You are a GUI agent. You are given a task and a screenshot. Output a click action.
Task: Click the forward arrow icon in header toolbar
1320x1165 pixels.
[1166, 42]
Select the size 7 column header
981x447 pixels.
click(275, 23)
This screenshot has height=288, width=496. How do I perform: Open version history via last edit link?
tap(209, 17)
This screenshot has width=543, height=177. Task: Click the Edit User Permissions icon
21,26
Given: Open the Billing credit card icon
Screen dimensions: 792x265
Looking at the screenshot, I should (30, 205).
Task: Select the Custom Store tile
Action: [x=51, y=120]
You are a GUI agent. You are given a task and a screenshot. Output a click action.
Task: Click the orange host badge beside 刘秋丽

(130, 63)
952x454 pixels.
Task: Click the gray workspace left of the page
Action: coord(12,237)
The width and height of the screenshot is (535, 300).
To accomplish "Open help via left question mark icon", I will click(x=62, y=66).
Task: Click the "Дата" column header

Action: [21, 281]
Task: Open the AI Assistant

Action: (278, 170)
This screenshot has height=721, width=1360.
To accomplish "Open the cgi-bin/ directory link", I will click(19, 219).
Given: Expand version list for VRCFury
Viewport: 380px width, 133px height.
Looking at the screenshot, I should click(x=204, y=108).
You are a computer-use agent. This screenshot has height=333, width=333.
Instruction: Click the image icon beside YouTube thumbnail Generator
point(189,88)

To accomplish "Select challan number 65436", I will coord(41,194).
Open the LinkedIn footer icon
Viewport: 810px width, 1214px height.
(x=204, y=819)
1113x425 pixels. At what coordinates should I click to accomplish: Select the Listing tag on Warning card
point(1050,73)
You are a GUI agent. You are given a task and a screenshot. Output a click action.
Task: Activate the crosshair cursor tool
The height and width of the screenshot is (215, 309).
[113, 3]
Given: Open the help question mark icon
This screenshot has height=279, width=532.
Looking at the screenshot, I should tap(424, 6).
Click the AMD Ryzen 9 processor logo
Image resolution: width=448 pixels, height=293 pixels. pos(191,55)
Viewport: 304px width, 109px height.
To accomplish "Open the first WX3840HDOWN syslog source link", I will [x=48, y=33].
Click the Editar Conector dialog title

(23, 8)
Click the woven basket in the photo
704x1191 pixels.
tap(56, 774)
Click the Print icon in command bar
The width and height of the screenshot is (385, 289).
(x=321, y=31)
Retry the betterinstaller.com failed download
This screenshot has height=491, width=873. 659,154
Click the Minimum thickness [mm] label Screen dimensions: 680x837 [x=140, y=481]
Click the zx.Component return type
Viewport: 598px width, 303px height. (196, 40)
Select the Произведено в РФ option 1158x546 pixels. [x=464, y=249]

__AIM OF THE TASK__
Would you please transcribe each line of the material exactly?

__TASK RESULT__
You are a GUI agent. You are given a task and a screenshot. Output a click action.
Task: Click the forward arrow icon in header toolbar
1320x1165 pixels.
[1166, 42]
Select the size 7 column header
981x447 pixels.
click(275, 23)
This screenshot has height=288, width=496. How do I perform: Open version history via last edit link?
tap(209, 17)
This screenshot has width=543, height=177. Task: Click the Edit User Permissions icon
21,26
Given: Open the Billing credit card icon
Screen dimensions: 792x265
Looking at the screenshot, I should (30, 205).
Task: Select the Custom Store tile
Action: [x=51, y=120]
You are a GUI agent. You are given a task and a screenshot. Output a click action.
Task: Click the orange host badge beside 刘秋丽

(130, 63)
952x454 pixels.
Task: Click the gray workspace left of the page
Action: coord(12,237)
The width and height of the screenshot is (535, 300).
To accomplish "Open help via left question mark icon", I will click(x=62, y=66).
Task: Click the "Дата" column header

Action: [21, 281]
Task: Open the AI Assistant

Action: (278, 170)
This screenshot has height=721, width=1360.
To accomplish "Open the cgi-bin/ directory link", I will click(19, 219).
Given: Expand version list for VRCFury
Viewport: 380px width, 133px height.
Looking at the screenshot, I should click(x=204, y=108).
You are a computer-use agent. This screenshot has height=333, width=333.
Instruction: Click the image icon beside YouTube thumbnail Generator
point(189,88)

To accomplish "Select challan number 65436", I will coord(41,194).
Open the LinkedIn footer icon
Viewport: 810px width, 1214px height.
(x=204, y=819)
1113x425 pixels. At what coordinates should I click to accomplish: Select the Listing tag on Warning card
point(1050,73)
You are a GUI agent. You are given a task and a screenshot. Output a click action.
Task: Activate the crosshair cursor tool
The height and width of the screenshot is (215, 309).
[113, 3]
Given: Open the help question mark icon
This screenshot has height=279, width=532.
Looking at the screenshot, I should tap(424, 6).
Click the AMD Ryzen 9 processor logo
Image resolution: width=448 pixels, height=293 pixels. pos(191,55)
Viewport: 304px width, 109px height.
To accomplish "Open the first WX3840HDOWN syslog source link", I will [x=48, y=33].
Click the Editar Conector dialog title

(23, 8)
Click the woven basket in the photo
704x1191 pixels.
tap(56, 774)
Click the Print icon in command bar
The width and height of the screenshot is (385, 289).
(x=321, y=31)
Retry the betterinstaller.com failed download
This screenshot has height=491, width=873. 659,154
Click the Minimum thickness [mm] label Screen dimensions: 680x837 [x=140, y=481]
Click the zx.Component return type
Viewport: 598px width, 303px height. (196, 40)
Select the Произведено в РФ option 1158x546 pixels. [x=464, y=249]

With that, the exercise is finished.